Art. N. De methoden voor de bepaling van de samenstelling van melk, vermeld in artikel 4, 2°
1 Referentiemethoden
1.1 Bepaling van het vetgehalte
De referentiemethode voor het bepalen van het vetgehalte is de Röse-Gottliebmethode, beschreven in de meest recente versie van de internationale norm
[1 IDF 1]1.
Volgens die methode wordt het vetgehalte van een melkmonster bepaald door extractie van een ammoniak- en ethanolhoudende oplossing van een bepaalde hoeveelheid melk met diethylether en petroleumether. De solventen worden verwijderd door distillatie en verdamping. De massa van het geëxtraheerde vet wordt bepaald.

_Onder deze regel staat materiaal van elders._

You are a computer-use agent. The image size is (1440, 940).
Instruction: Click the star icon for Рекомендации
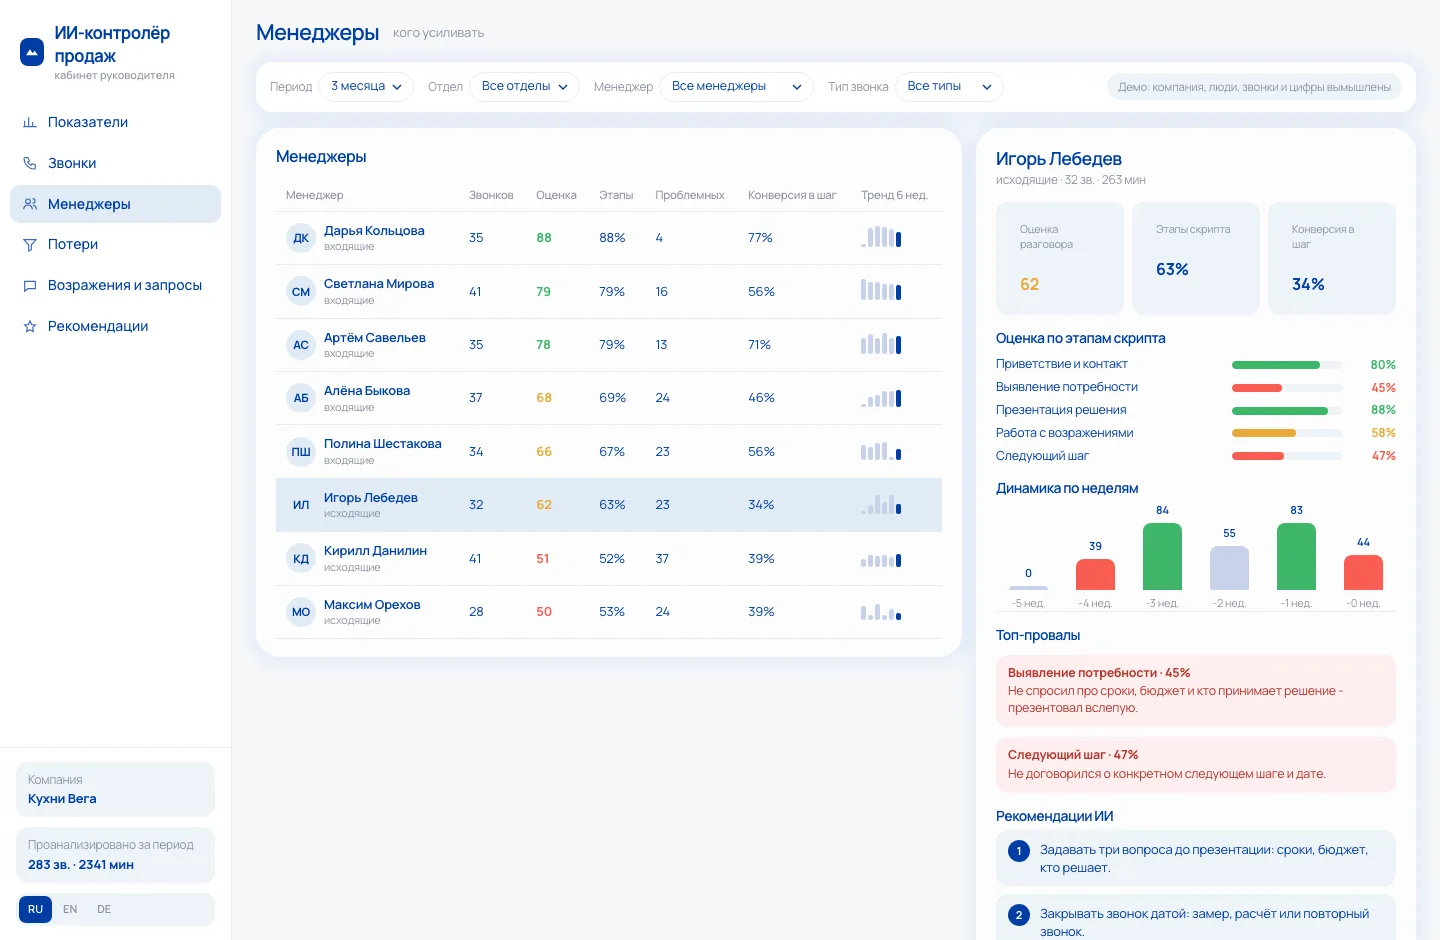[30, 326]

1.2 Bepaling van het eiwitgehalte
De referentiemethode voor de bepaling van het eiwitgehalte is de Kjeldahlmethode beschreven in de meest recente versie van de internationale norm
[1 IDF 20-2]1.
Volgens die methode wordt een bepaalde hoeveelheid melk gedestrueerd met een mengsel van geconcentreerd zwavelzuur en kaliumsulfaat in de aanwezigheid van koper(II)sulfaat als katalysator. De organische stikstof, aanwezig in het melkmonster, wordt omgezet in ammoniumsulfaat. Een overmaat aan natriumhydroxide wordt toegevoegd aan de zure gekoelde oplossing om de ammoniak vrij te maken. De vrijgemaakte ammoniak wordt gedistilleerd en in een boorzuuroplossing geabsorbeerd. Vervolgens wordt de hoeveelheid overgebrachte ammoniak bepaald door titratie met chloorzuur en het stikstofgehalte wordt berekend op basis van de geproduceerde hoeveelheid ammoniak. Het stikstofgehalte wordt geconverteerd naar eiwitgehalte met behulp van vermenigvuldigingsfactor 6,38.
1.3 Bepaling van het vriespunt
De referentiemethode voor de bepaling van het vriespunt is de cryoscopische methode, beschreven in de meest recente versie van de internationale norm
[1 IDF 108]1.
Volgens die methode wordt een bepaalde hoeveelheid melk onderkoeld tot de, van het toestel afhankelijke, gewenste temperatuur en vervolgens wordt kristallisatie veroorzaakt door mechanische trilling. De temperatuur stijgt snel door de kristallisatie tot een bepaald niveau bereikt wordt dat overeenstemt met het vriespunt van het melkmonster. De cryoscoop wordt geijkt met behulp van twee standaardoplossingen.
2 Routinemethoden
2.1 Bepaling van vet- en eiwitgehalte door midden-infraroodspectrometrie
Het vet en eiwit bevatten elk specifieke bindingen die bij bepaalde golflengten licht absorberen in het midden-infraroodspectrum. De elektromagnetische absorptie, gemeten bij die golflengten, laat de kwantitatieve bepaling van vet en eiwit in de melk toe. De wederzijdse beïnvloeding van de absorptie door de melkbestanddelen vet, eiwit en lactose wordt gecompenseerd met behulp van intercorrectiefactoren. De verkregen absorpties worden gekalibreerd ten opzichte van de referentiemethode.
2.2 Bepaling van het vriespunt
De vriespuntbepaling gebeurt indirect met behulp van een spectrofotometrische meting in het midden-infraroodgebied, gekoppeld aan een geleidbaarheidsmeting.